§ Instructions for the task:
Write down the lines from the one containing "Click the 30-Day Fed Funds chart title" through the one containing "Viewport: 1568px width, 764px height.", both included, copying them word for word.

§ Source data:

• • • •

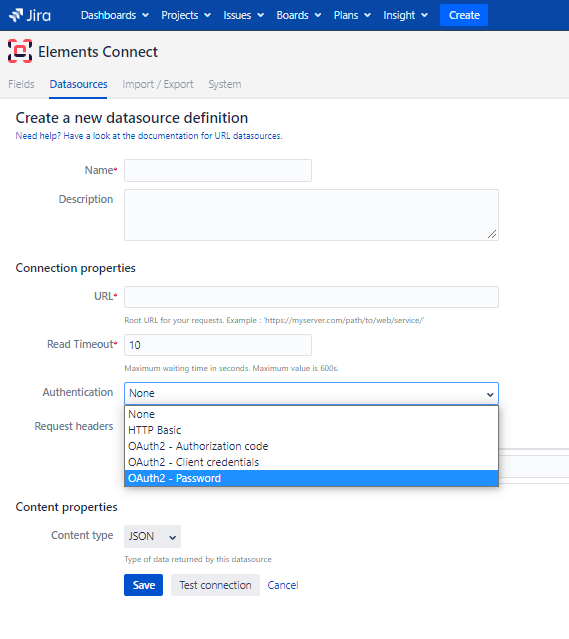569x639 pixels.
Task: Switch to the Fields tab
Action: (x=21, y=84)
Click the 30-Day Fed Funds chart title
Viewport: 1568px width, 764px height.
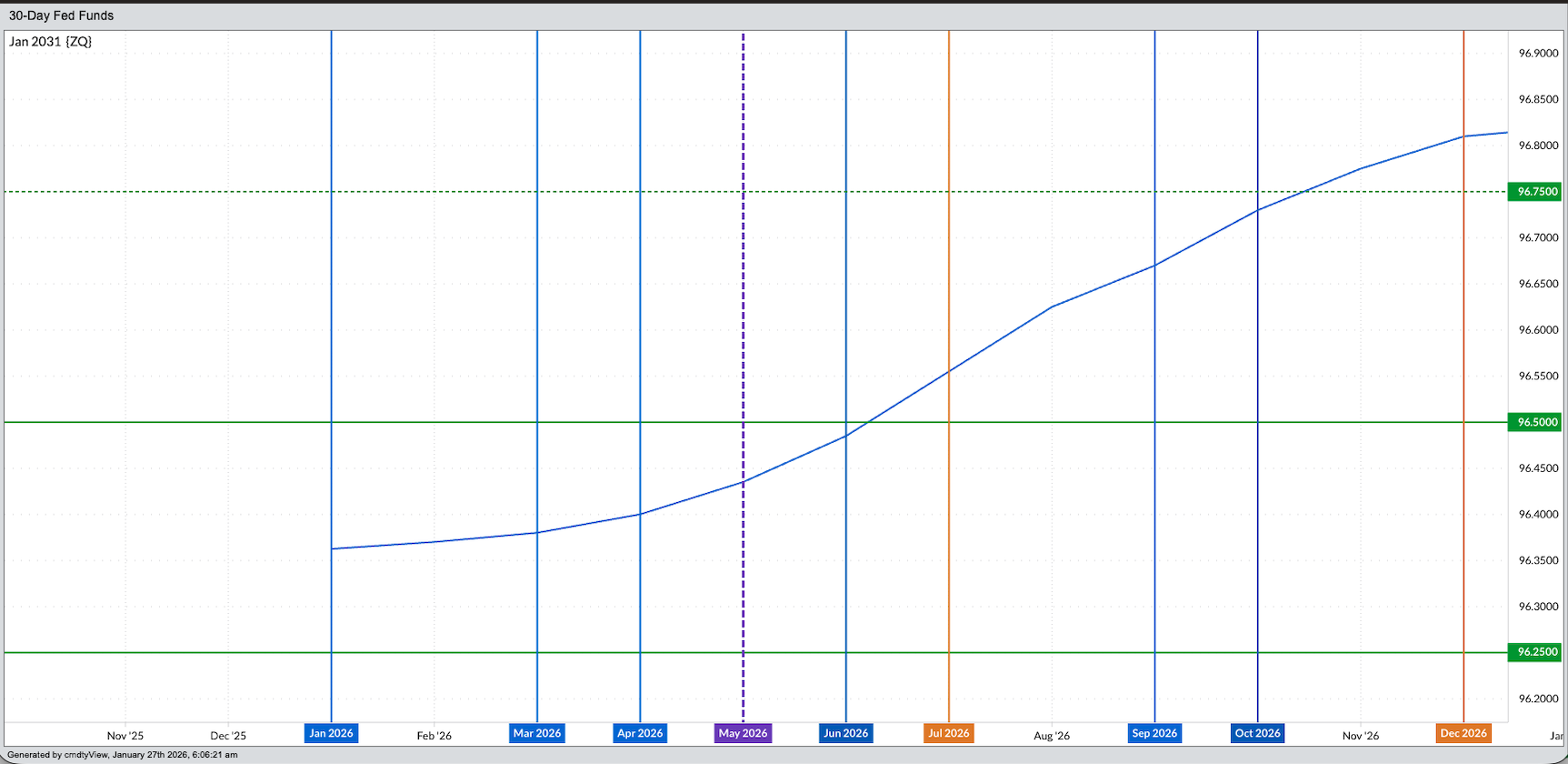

• • • •

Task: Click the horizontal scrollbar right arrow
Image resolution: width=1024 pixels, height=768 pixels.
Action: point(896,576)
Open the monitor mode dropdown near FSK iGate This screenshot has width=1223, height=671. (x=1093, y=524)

• • • •

§ Solved problem:
Click the 30-Day Fed Funds chart title
Viewport: 1568px width, 764px height.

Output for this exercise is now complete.